Debate watch parties have become common election-year events on college and university campuses. At Sewanee, the viewing parties this year are opportunities to critique the coherence of the arguments themselves, rather than merely to cheer (or boo) the candidates.
The University this fall is hosting DebateWatch, a series of viewing parties for the three presidential debates and the one vice-presidential debate. The events are open to students, staff, faculty, and community members, with the goal of providing a space to engage in dialogue and discussion surrounding the presidential and vice presidential debates.
At the first DebateWatch Monday, Sept. 26, the audience of 50 had dinner together while waiting for the debate to start. The sound was turned off—no punditry at this event—until the actual debate began.
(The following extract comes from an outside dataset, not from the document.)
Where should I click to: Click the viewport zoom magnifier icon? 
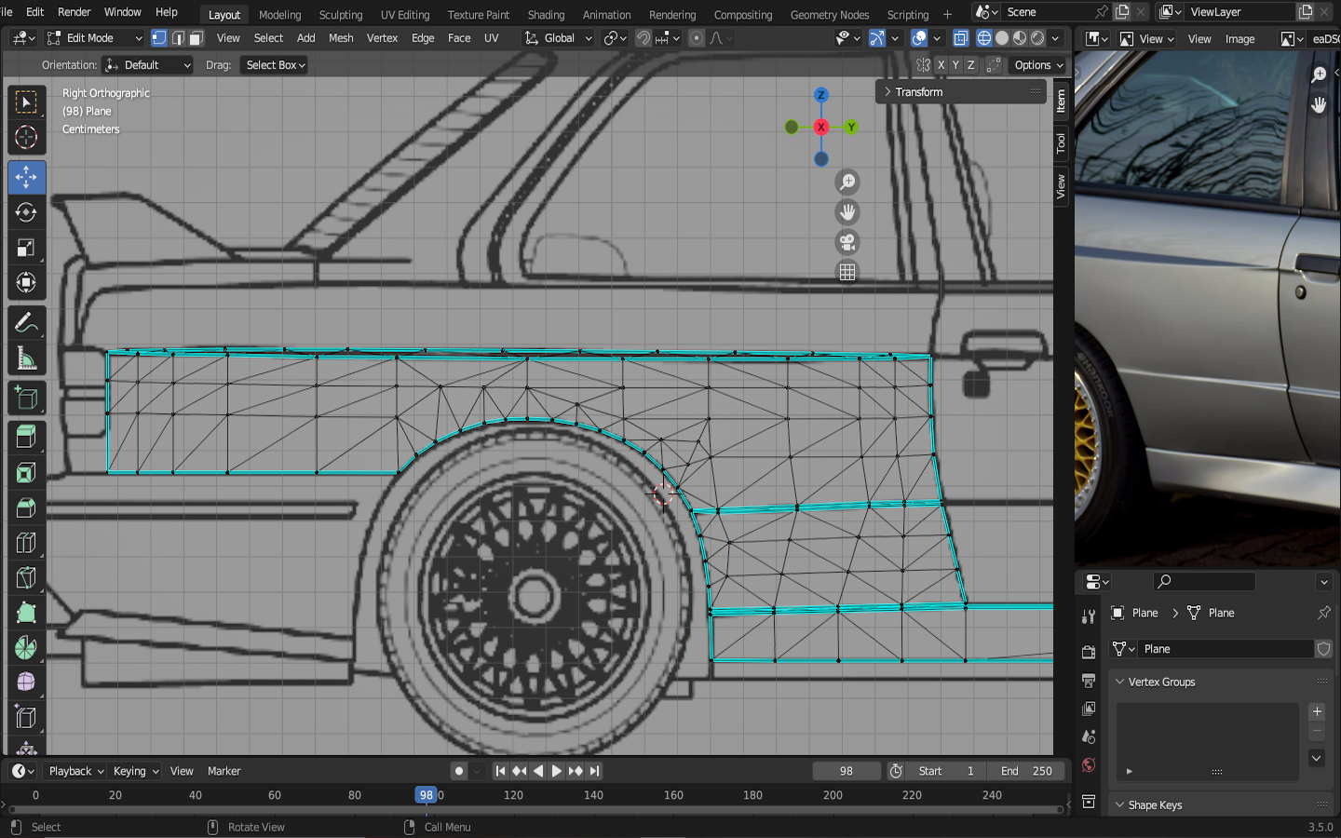click(847, 182)
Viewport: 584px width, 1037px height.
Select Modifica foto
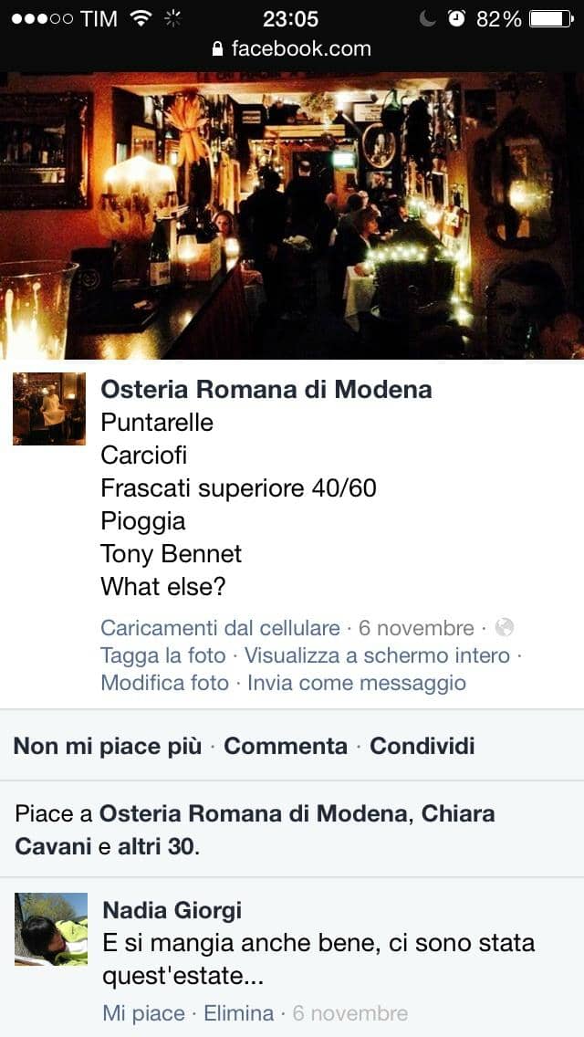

Following the debate, with the sound again off, participants took part in a 30-minute discussion, debriefing the debate.
The event format offered a way for participants to watch and critically analyze the debate without the bias of the media or commentators. The group considered both issues-oriented questions (e.g., what evidence or proof did the candidates offer? Were their examples representative?) and character-oriented questions (e.g., are the candidates aware of complexities? Do they speak out of self-interest?).
The event series was initiated by Sean O’Rourke, who recently joined the University as professor of rhetoric and director of the Center for Speaking and Listening. O’Rourke’s primary concern is with the communication arts of an engaged citizenry—public speaking, freedom of speech, robust and responsible debate, reasoned deliberation, constructive argument in controversy—at the center of democratic civic life.
The DebateWatch series will continue Tuesday, Oct. 4 (VP debate); Sunday, Oct. 9; and Wednesday, Oct. 19. It is sponsored by Sewanee’s new Center for Speaking and Listening, the Office of Civic Engagement, No Labels, College Republicans, and Sewanee Democrats.